The pharmaceutical industry discovers, develops, produces, and markets pharmaceutical drugs with the aim of curing diseases and alleviating patient symptoms. In 2017, the global market for drug discovery technologies totaled US$54.7 billion and the industry is expected to grow at a compound annual growth rate (CAGR) of 9.4% during 2017-2022 to reach a value of $85.8 billion USD by 2022. The value of this industry stems from the critical role of pharmaceuticals in western medicine. Pharmaceuticals have revolutionized modern medicine in a way that puts them at the centre of most medical treatment plans.
Pharmaceutical drugs have the potential to save thousands of lives that would otherwise be lost without treatment; however, the drug discovery and development pathways can take over 10 years to complete and cost millions of dollars.
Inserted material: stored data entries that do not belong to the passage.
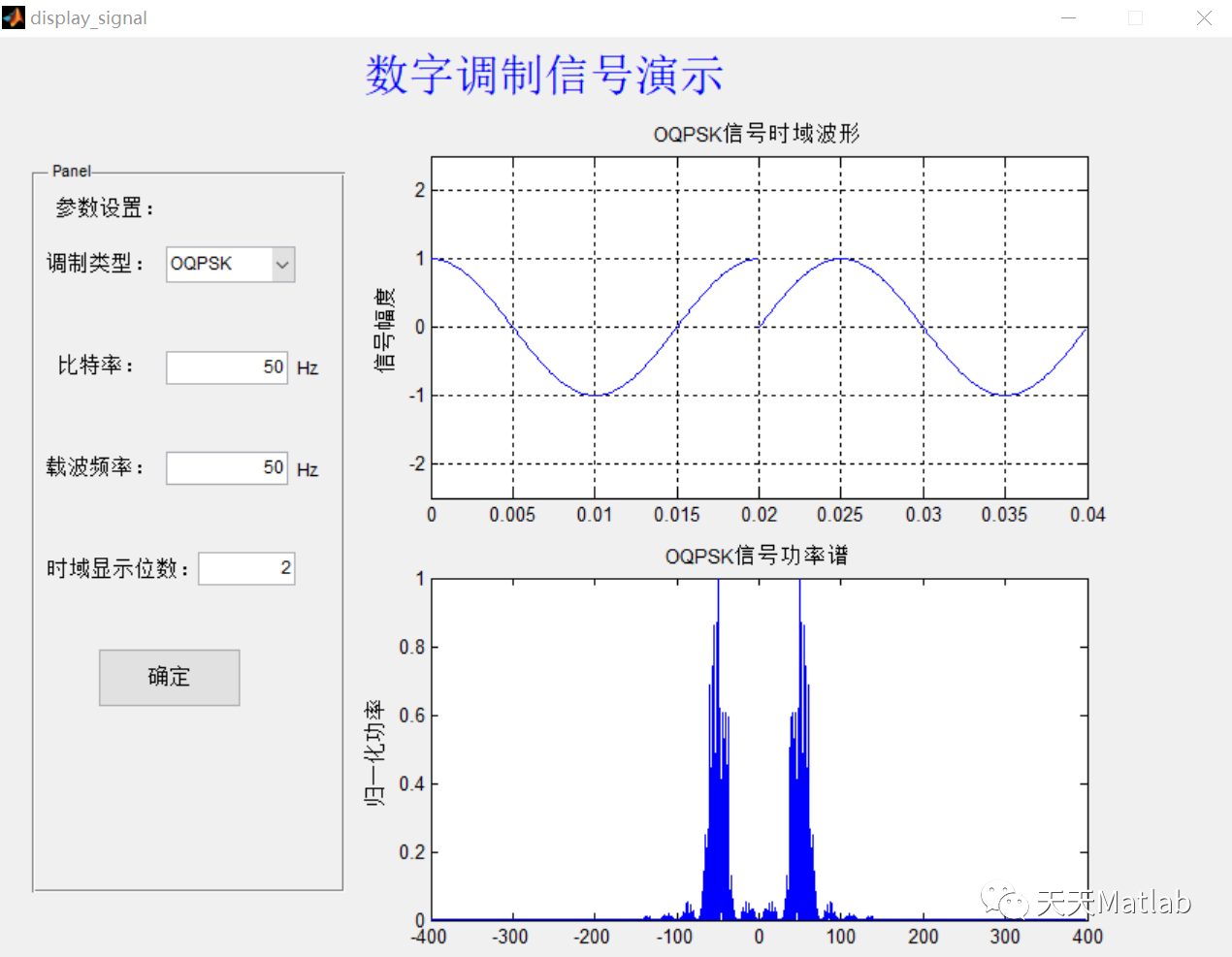The image size is (1232, 957).
Task: Click the 信号幅度 axis label
Action: pos(384,327)
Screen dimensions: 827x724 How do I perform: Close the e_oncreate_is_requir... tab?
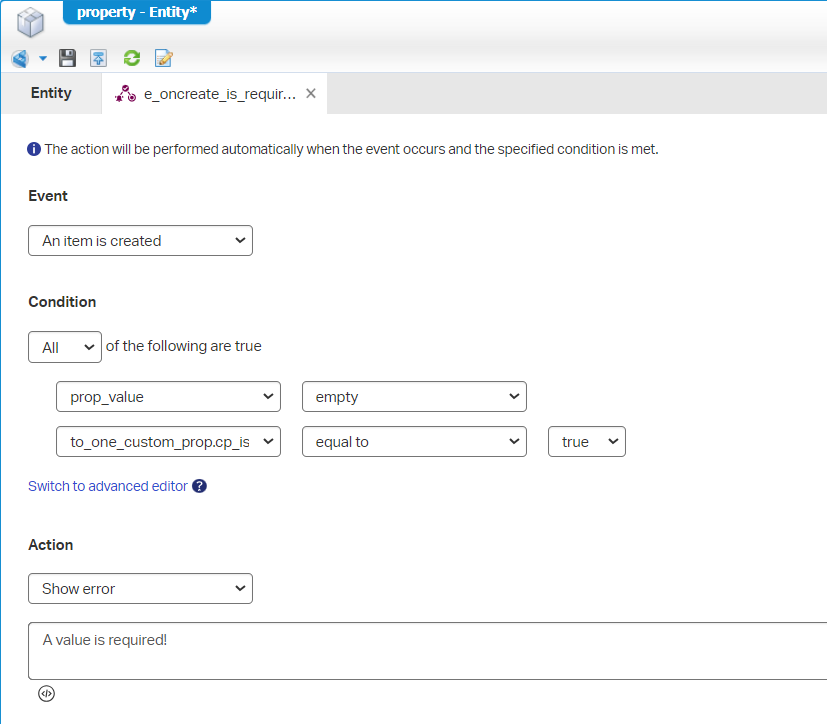(311, 93)
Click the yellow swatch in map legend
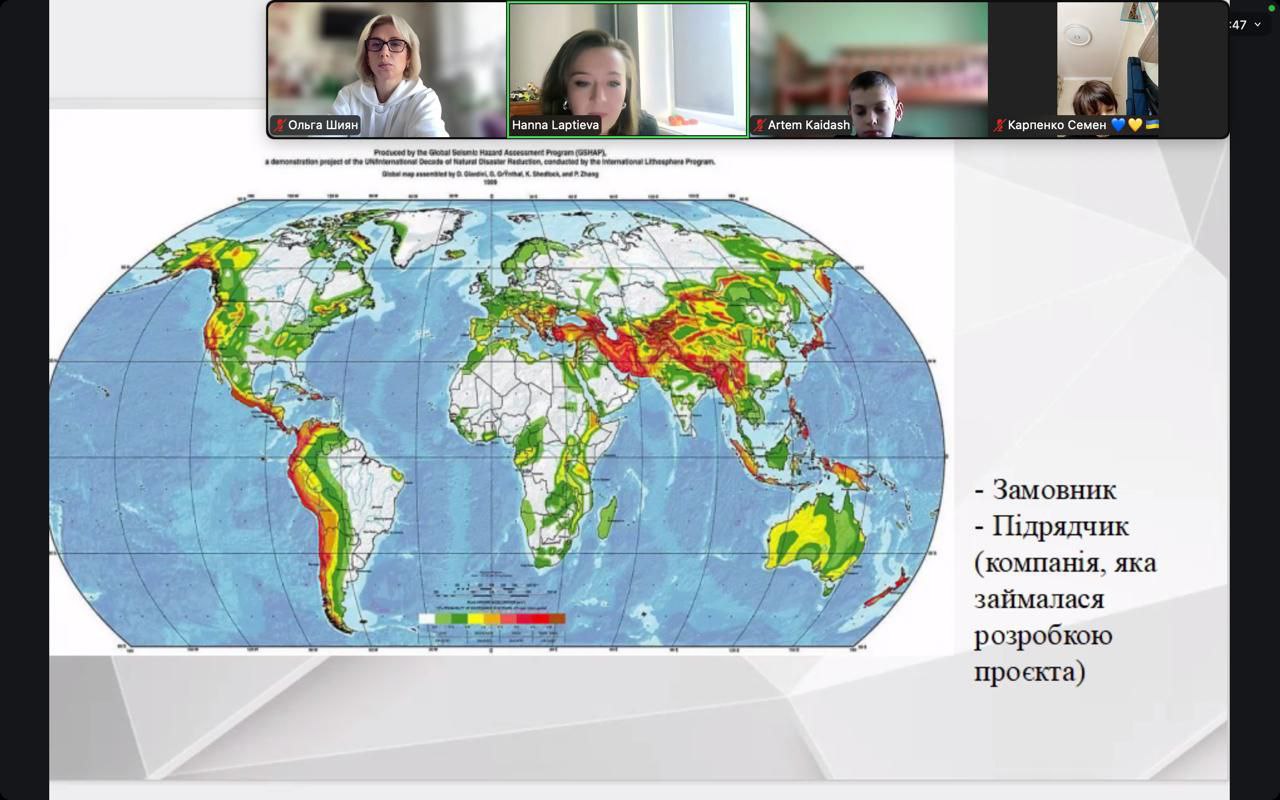This screenshot has width=1280, height=800. 476,619
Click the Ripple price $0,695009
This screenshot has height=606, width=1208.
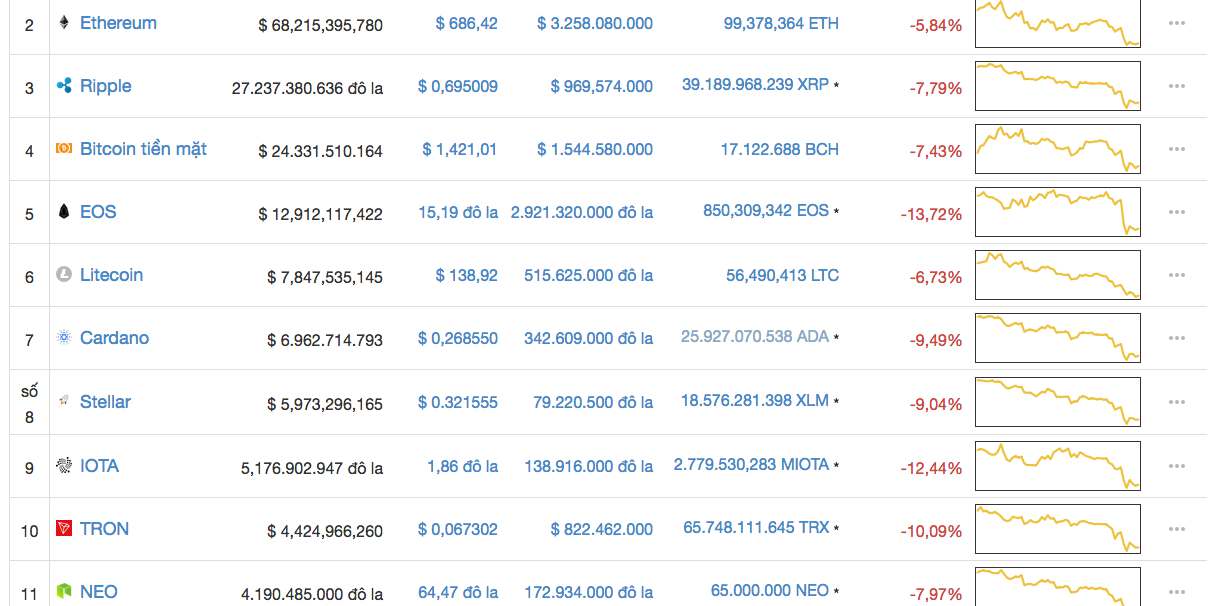[457, 87]
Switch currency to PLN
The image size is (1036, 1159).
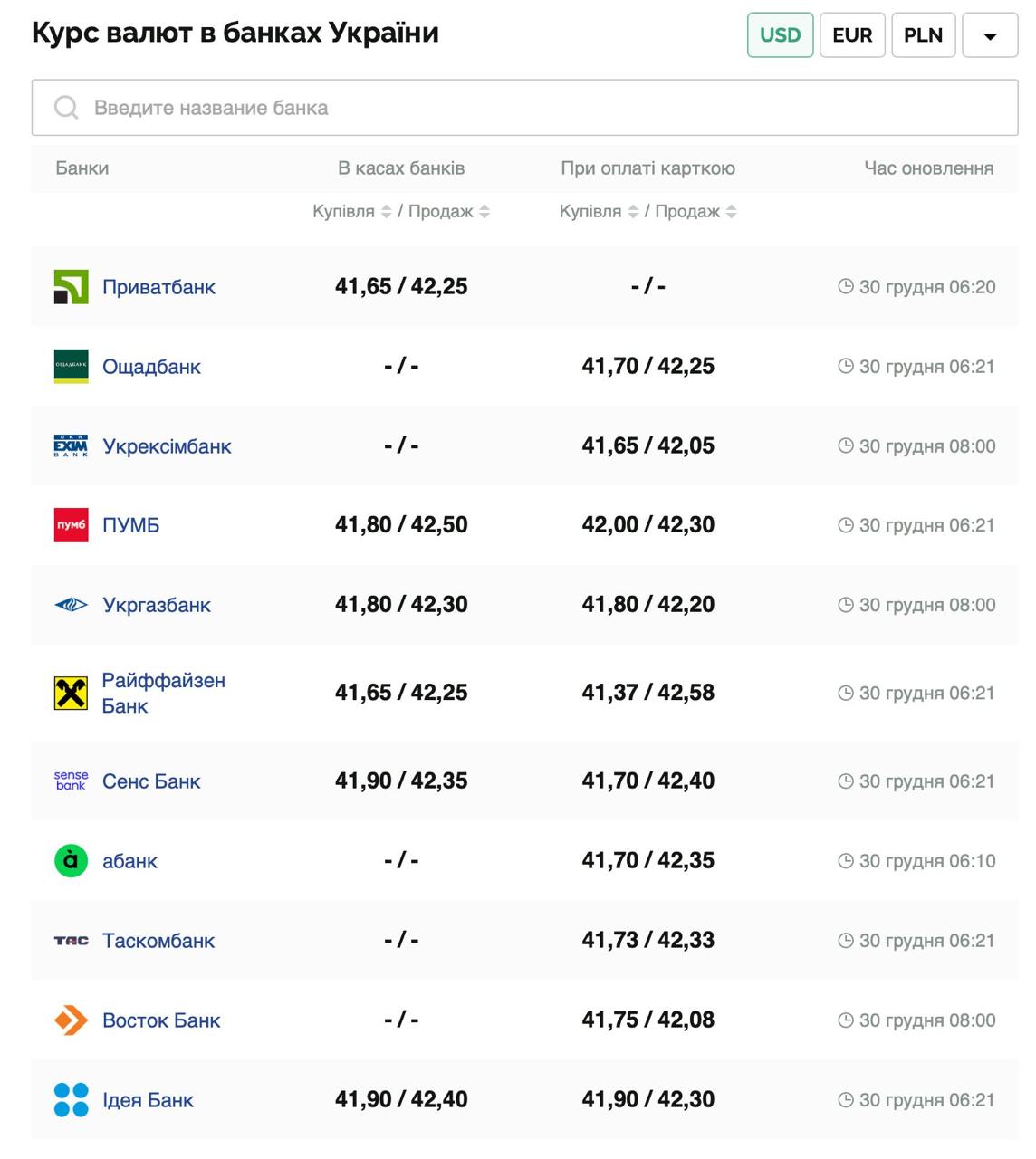tap(923, 35)
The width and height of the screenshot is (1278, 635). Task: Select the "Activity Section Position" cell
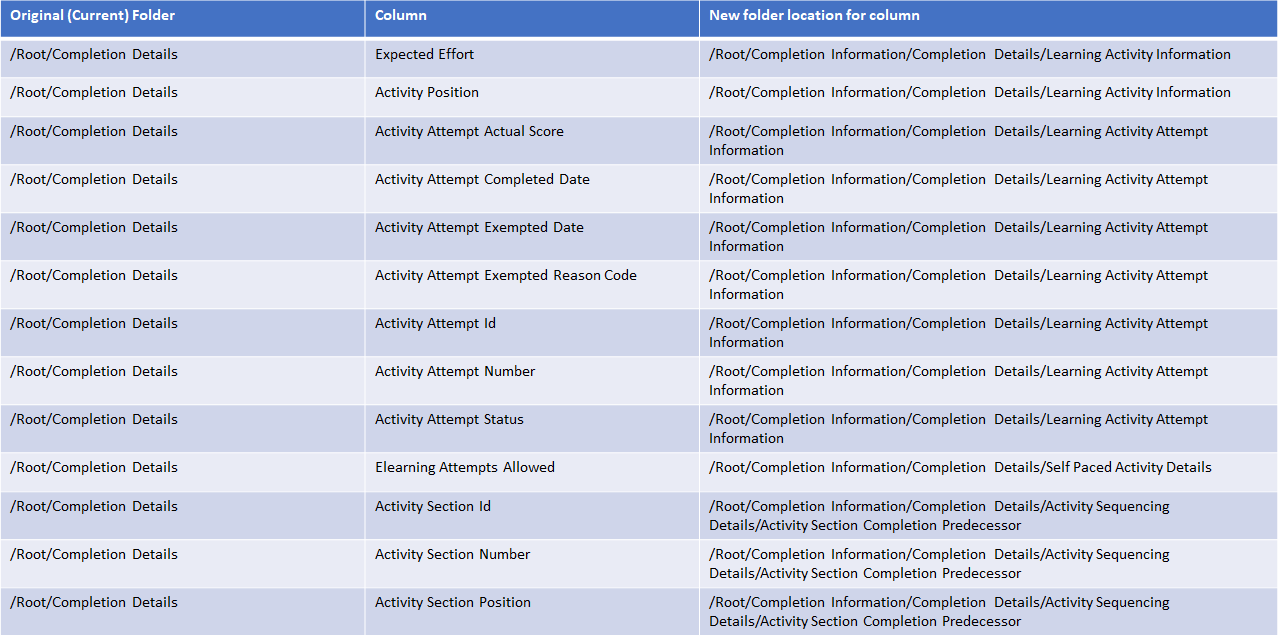pyautogui.click(x=453, y=603)
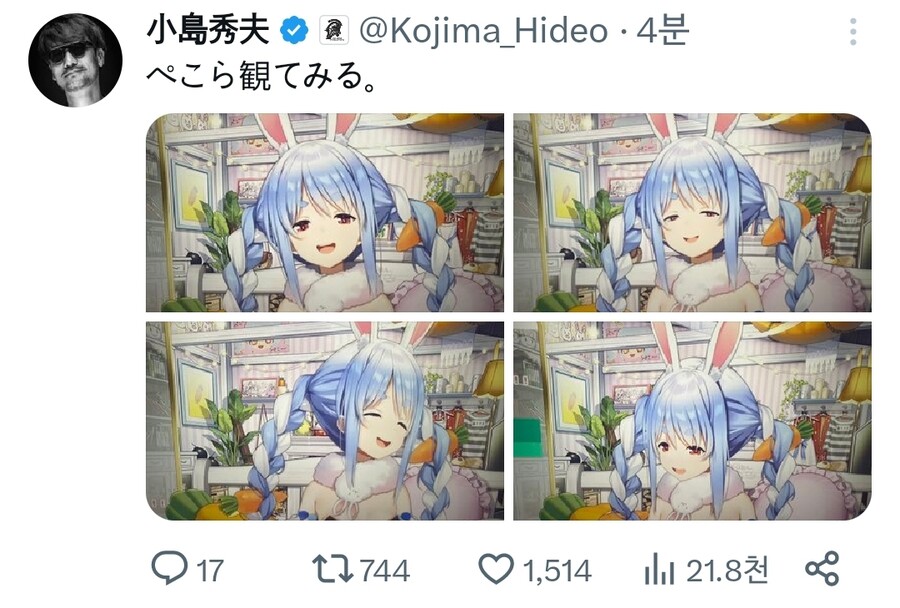Click the 744 retweet count
Image resolution: width=900 pixels, height=608 pixels.
pyautogui.click(x=385, y=571)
The median cost of a clinical trial for a new drug that results in FDA approval is $19 million USD. Even after working to test a new drug for many years, about 95% of most new drug candidates fail in the final stages of clinical trials because of their negative health effects on humans. Thus, most pharmaceutical companies choose to test new drugs on animal models before moving to expensive human clinical trials. Unfortunately, animal models are not always effective because human physiology is significantly different from lab animals like mice and rats; what is effective in animals will not necessarily be effective in humans.
Growing human tissues in the lab has evolved into a viable alternative to using animal models for drug development because it allows for the mimicking of in vivo tissue architecture and multi-cell composition. In particular, the ability to produce detailed 3D models with human cells has become possible through the adoption of 3D bioprinters throughout the scientific community. Bioprinters work in a similar fashion to 3D printers in that they use additive manufacturing to create 3D structures of designs created on a computer. However, instead of using plastic or metal, bioprinters are used with hydrogels embedded with living cells to create 3-dimensional tissue constructs. This means that researchers can create a detailed 3D design of human tissue on a computer, and watch it come to life in real-time.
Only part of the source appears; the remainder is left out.